In the system 10, blade angular pitch change is accomplished by use of a timing mechanism or timing ring 46 that acts simultaneously with posts 76 engaging a slot in a pitch arm 74, which is an extended part of each blade pin 18, forward and/or aft of the blade. Such extension provides a mechanical advantage to the pitch change system. The present invention is not limited to the action of the posts 76 on timing ring interfacing with slots in the pitch arm 74 extentions of blade pins 18, as the timing ring may be used

to change the blade angular pitch by having the posts 76 interface directly with a slot in a portion of the cradle as shown in FIG. 7. The collective timing mechanism(s) and central blade pivot feature also ensure consistency of blade-to-blade pitch angle settings. The timing ring can be activated conveniently by a mechanism such as a gear arrangement, as described herein. The timing ring 46 can alternatively be operated by a mechanism known as a Harmonic Drive, which could be driven by a small electric or hydraulic motor, especially with the reduced pitch control loads offered by this invention.

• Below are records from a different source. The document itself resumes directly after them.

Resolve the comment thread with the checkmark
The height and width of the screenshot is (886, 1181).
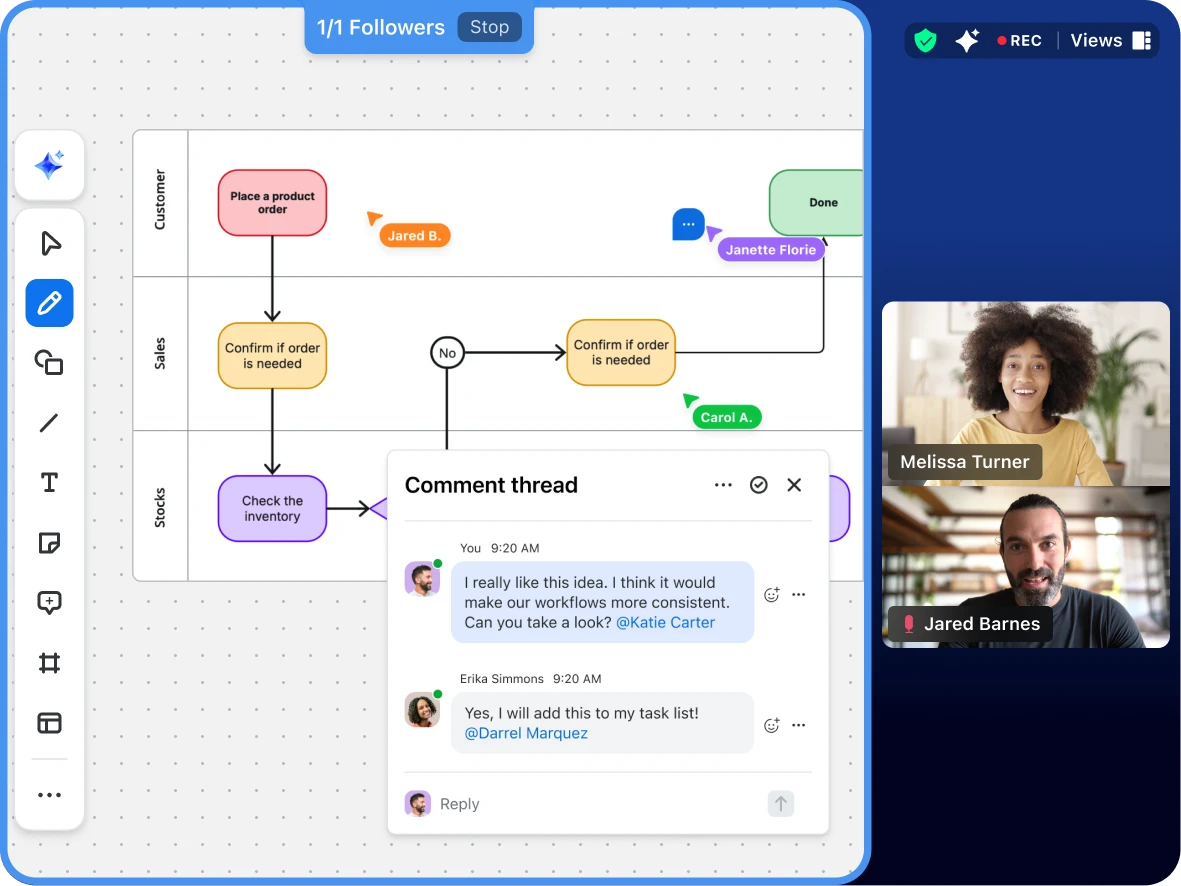[759, 485]
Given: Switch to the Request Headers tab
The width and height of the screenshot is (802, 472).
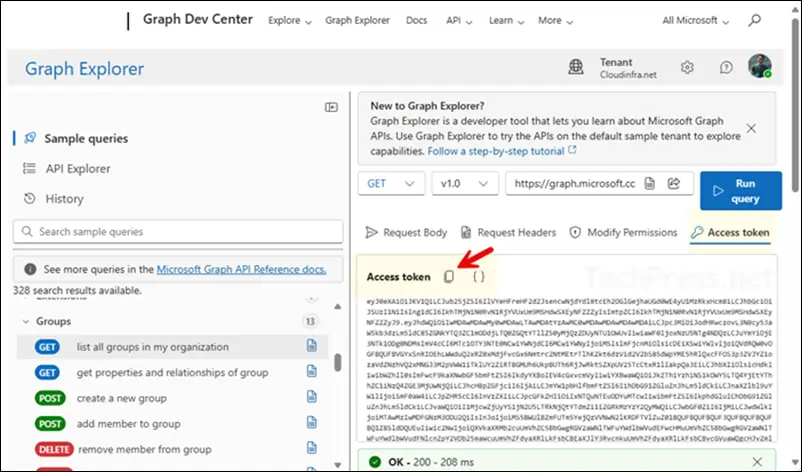Looking at the screenshot, I should (507, 232).
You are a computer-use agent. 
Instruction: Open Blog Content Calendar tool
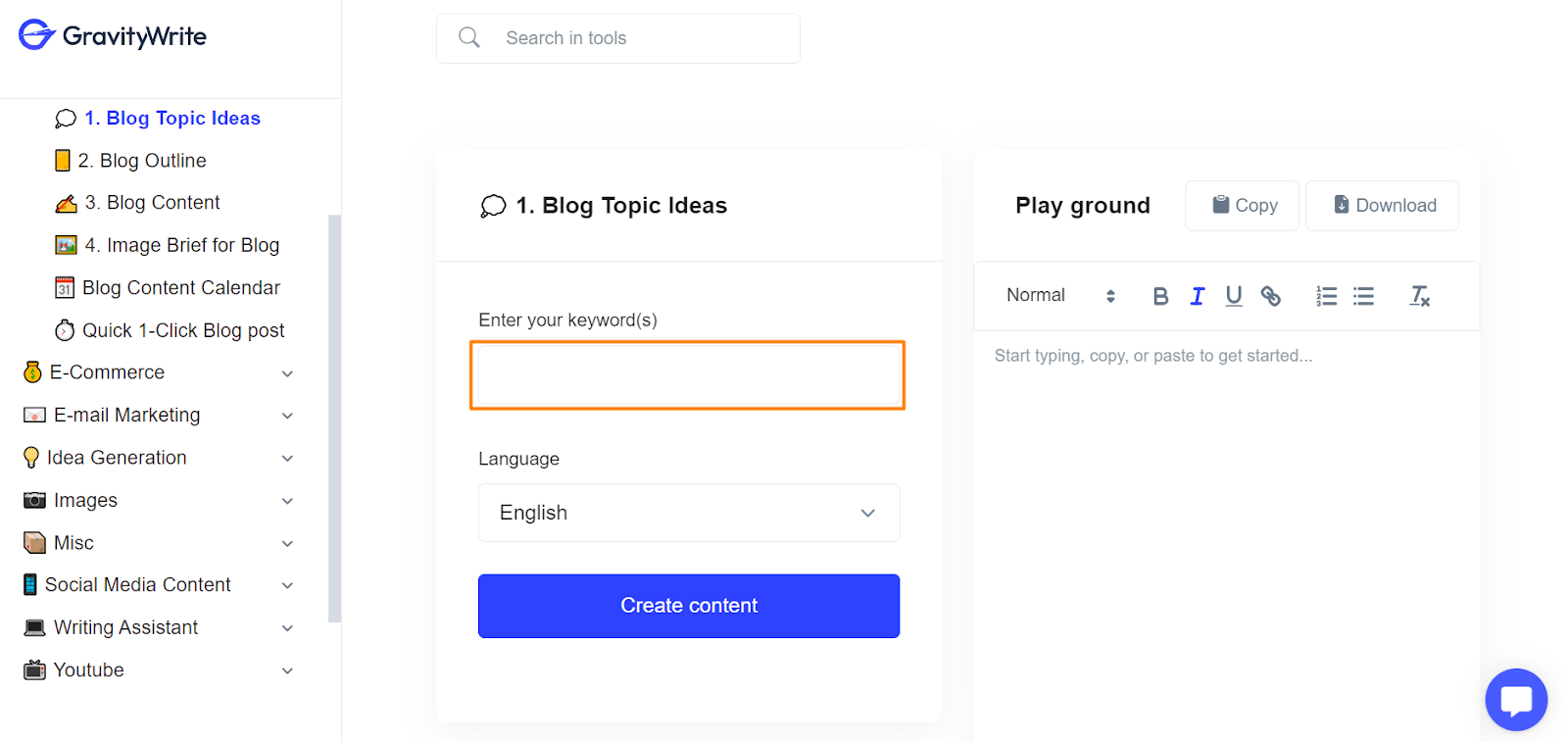(x=168, y=288)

Referring now to FIG. 3, a gear frame 48 is attached to a forward face of the central hub 34. Referring now to FIG. 4, the gear frame 48 comprises a ring structure that is mounted to the forward face of the central hub 34 via bolts or any suitable attachment devices. A segmented gear 50 is bolted or otherwise attached directly to the back of the timing ring 46 and operably passes through in slots in local housing(s) in the forward face of the gear frame 48.

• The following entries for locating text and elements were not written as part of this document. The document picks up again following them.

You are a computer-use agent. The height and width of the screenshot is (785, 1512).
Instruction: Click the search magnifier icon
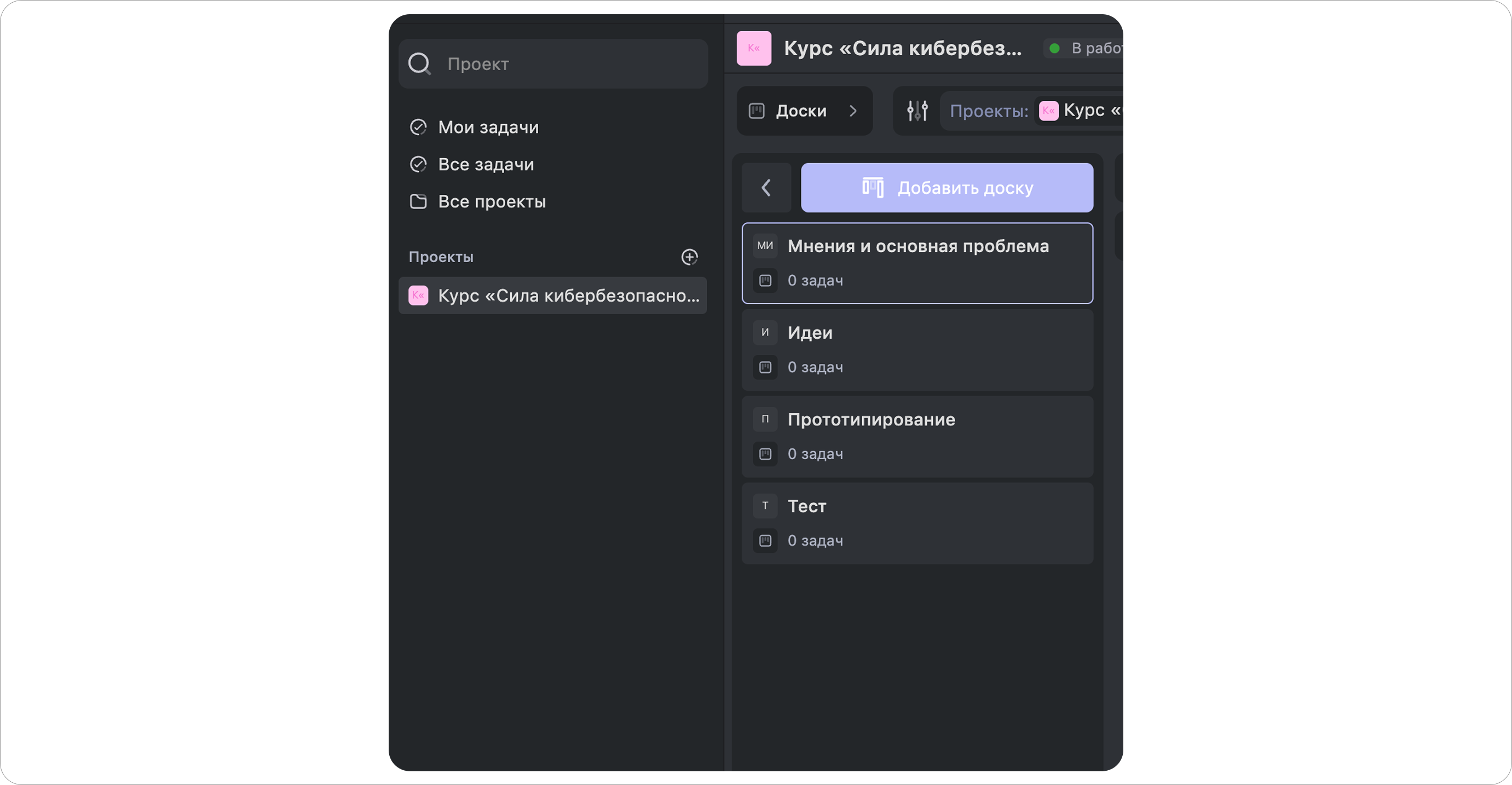[419, 64]
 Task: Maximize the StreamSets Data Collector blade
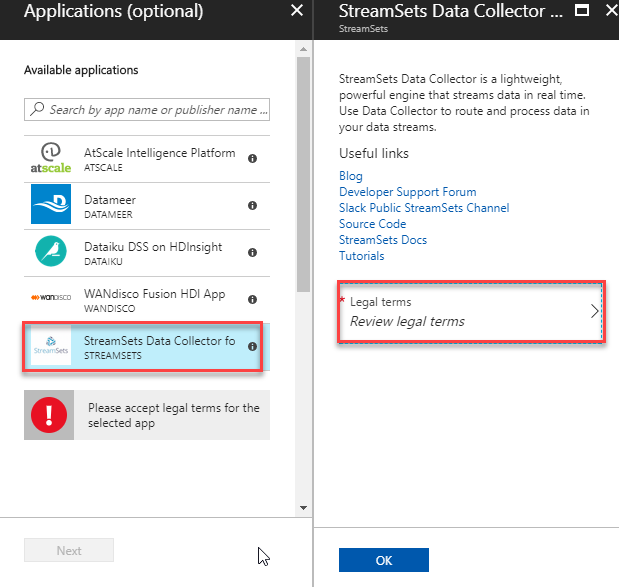[x=582, y=11]
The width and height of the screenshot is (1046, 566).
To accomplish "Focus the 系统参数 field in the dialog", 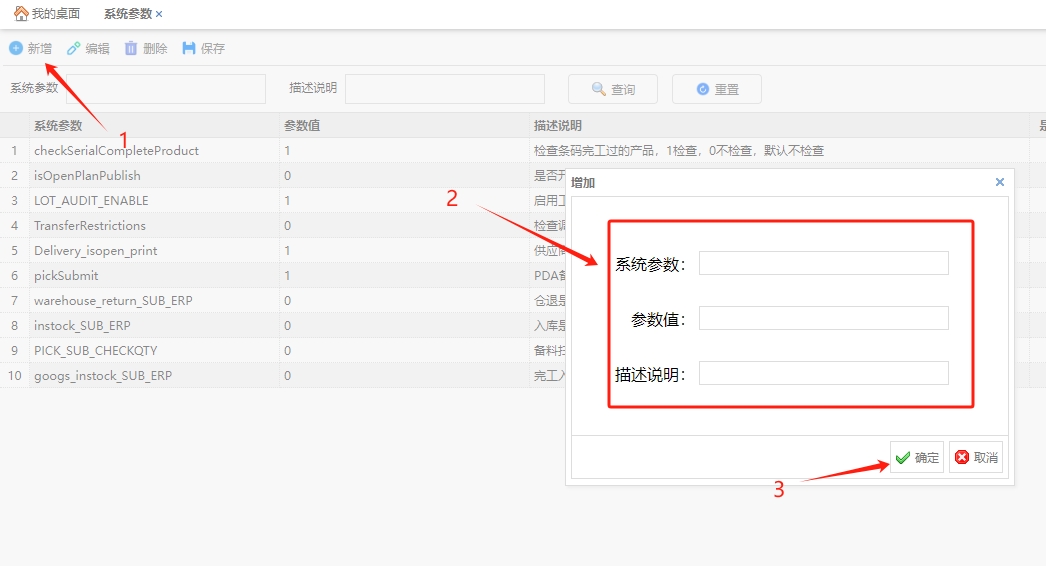I will [x=823, y=263].
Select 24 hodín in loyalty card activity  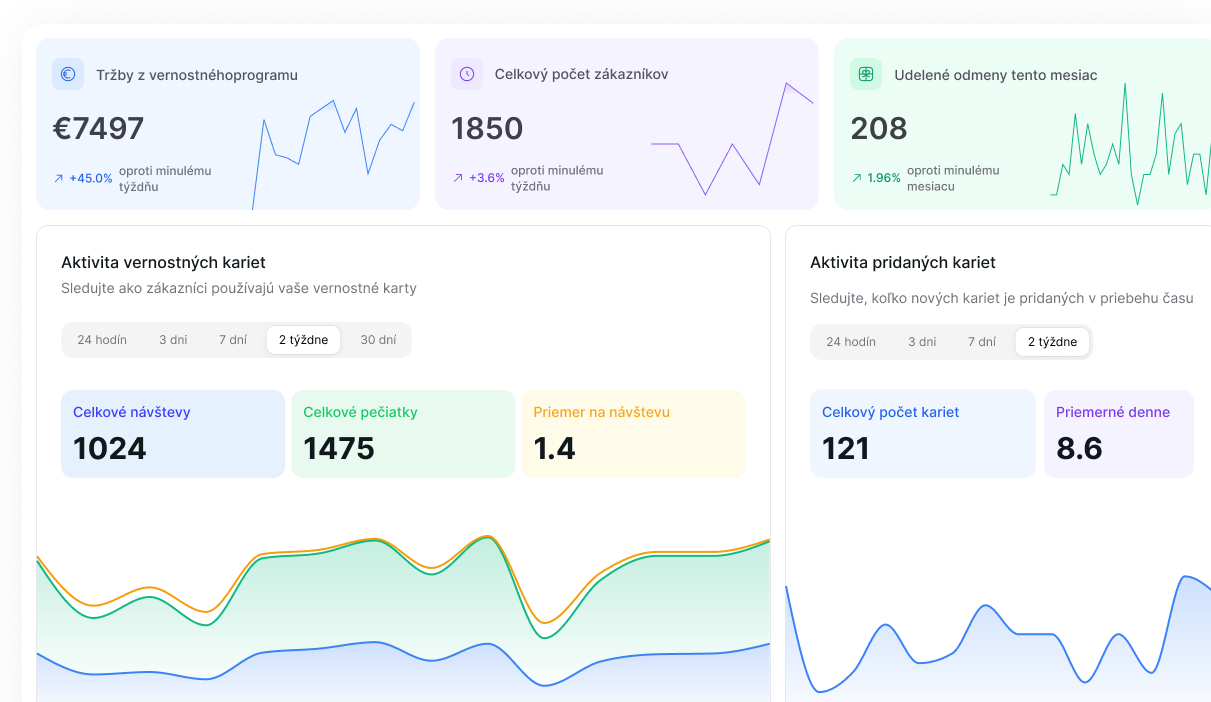tap(102, 340)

Referring now to FIG. 5, the segmented gear 50 comprises a ring member 52 that rotates relative to the gear frame 48 about the rotor centerline 24. Rotation of the ring member 52 on the forward face of the segmented gear 50 is effected by a bearing (shown at 56 in FIG. 3), which allows rotation of both the gear 52 and attached timing ring 46 relative to gear frame 48.

A drive mechanism such as a drive motor 60 is located in the center of the segmented gear 50 on the rotor centerline 24. Torque from the drive motor 60 is conveyed through a worm 61 to a plurality of worm gears 63 and a plurality of offset drive shafts 62, which are each operably connected to and interface with a corresponding number of worms 64 located on the ring member 52. Each of the worms 64 drives a corresponding worm gear 66, which accordingly drives gears 68, which in turn operably engage drive gear teeth 70 to rotate the segmented gear 50 relative to the gear frame 48. Three drive shafts 62 are shown as conveying the torque from the drive motor 60 to corresponding worms and worm gears. The present invention is not limited in this regard as any number of drive shafts can drive worms and worm gears to effect the rotation of the segmented gear 50 on the gear frame 48. The use of the drive motor 60 to convey torque through a plurality of drive shafts to drive gears 70 enables the drive motor to operate at high speeds (high revolutions per

minute), thereby allowing for minute changes in rotation of the ring member 52 about the rotor centerline 24. The drive motor 60 could be electric, hydraulic, a combination thereof, or driven by any other suitable means.

Furthermore, the present invention is not limited to the use of the segmented gear 50 and the gear frame 48, as these components could be replaced by any other suitable device such as a harmonic drive or the like.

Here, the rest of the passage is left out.